Les gens sont fous, les temps sont flous

Au moment où l’ouragan Harvey atteint les côtes américaines, présenté par le choeur monolithique des médias comme “le plus puissant depuis Katrina en 2005” et responsable d’inondations “extrêmement graves”, on ne peut s’empêcher de penser qu’un vent de folie souffle plus que jamais sur nos sociétés déboussolées.
La Presse, dont la pluralité et l’esprit critique devraient être si importants en démocratie, est saisie d’un consternant grégarisme. De plus en plus délaissée par le public car de plus en plus inintéressante, elle se livre à une course au scoop totalement stupide.
Malheureusement, hors le flot des nouvelles déversé à jet continu, sans recul ni analyse originale, que reste-t-il pour se faire une idée du monde et comment éclairer nos consciences ?
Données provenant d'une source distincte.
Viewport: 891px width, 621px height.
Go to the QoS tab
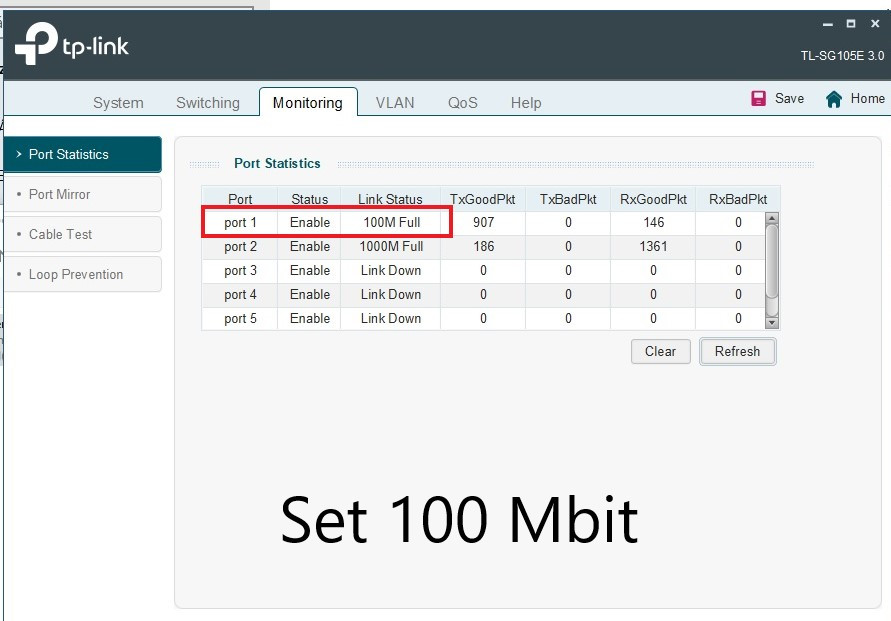[463, 103]

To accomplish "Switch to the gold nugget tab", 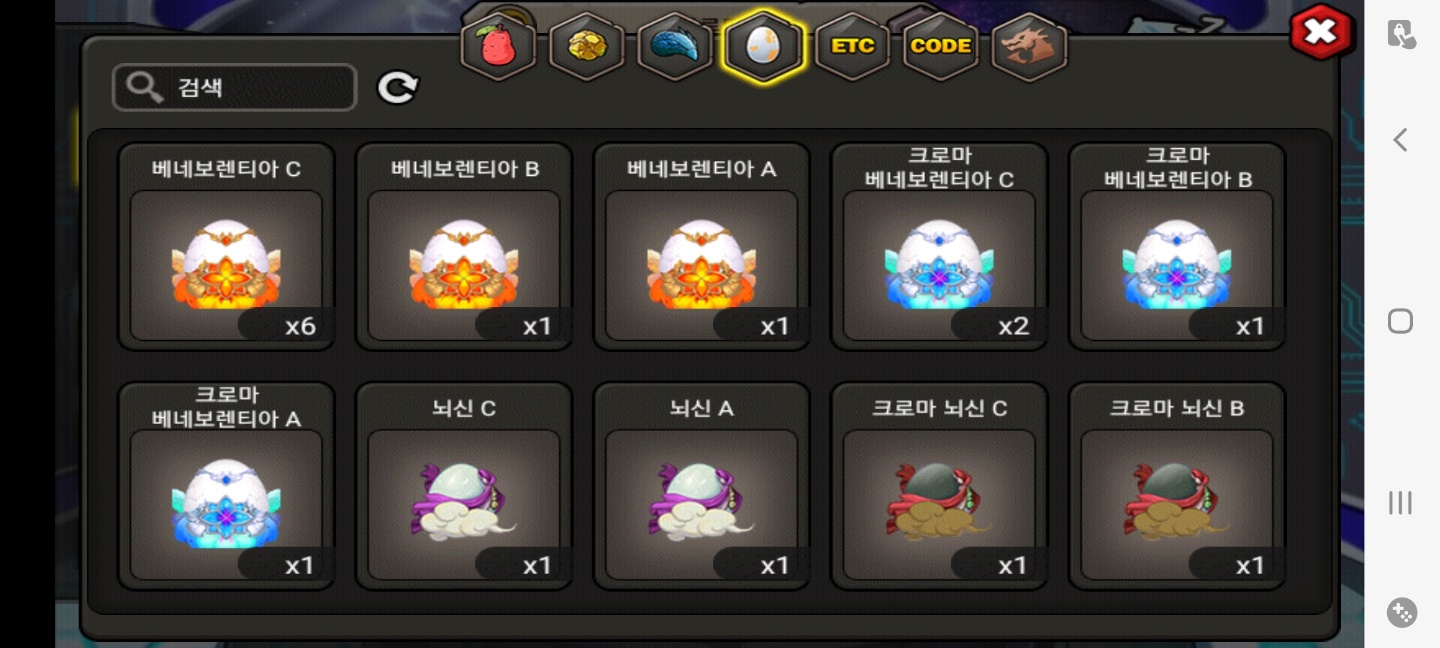I will 587,46.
Il y a quelques jours, lors de l’éclipse “historique” de soleil aux Etats-Unis, nombre de titres ont par exemple cru intelligent de révéler la prétendue inconscience de Donald Trump qui regardait le phénomène sans protection.
Le court instant pendant lequel le président américain a levé la tête vers le ciel avant de chausser ses lunettes a été tourné en dérision comme chaque fait, chaque geste, chacune de ses paroles.
Sur l’éclipse, comme sur la Corée du Nord, sur le Vénézuela, ou sur le réchauffement climatique, c’est, depuis que M. Trump est devenu le bouc émissaire de tout ce qui ne va pas, une épuisante répétition de lieux communs confinant à l’abêtissement. Affligeant spectacle.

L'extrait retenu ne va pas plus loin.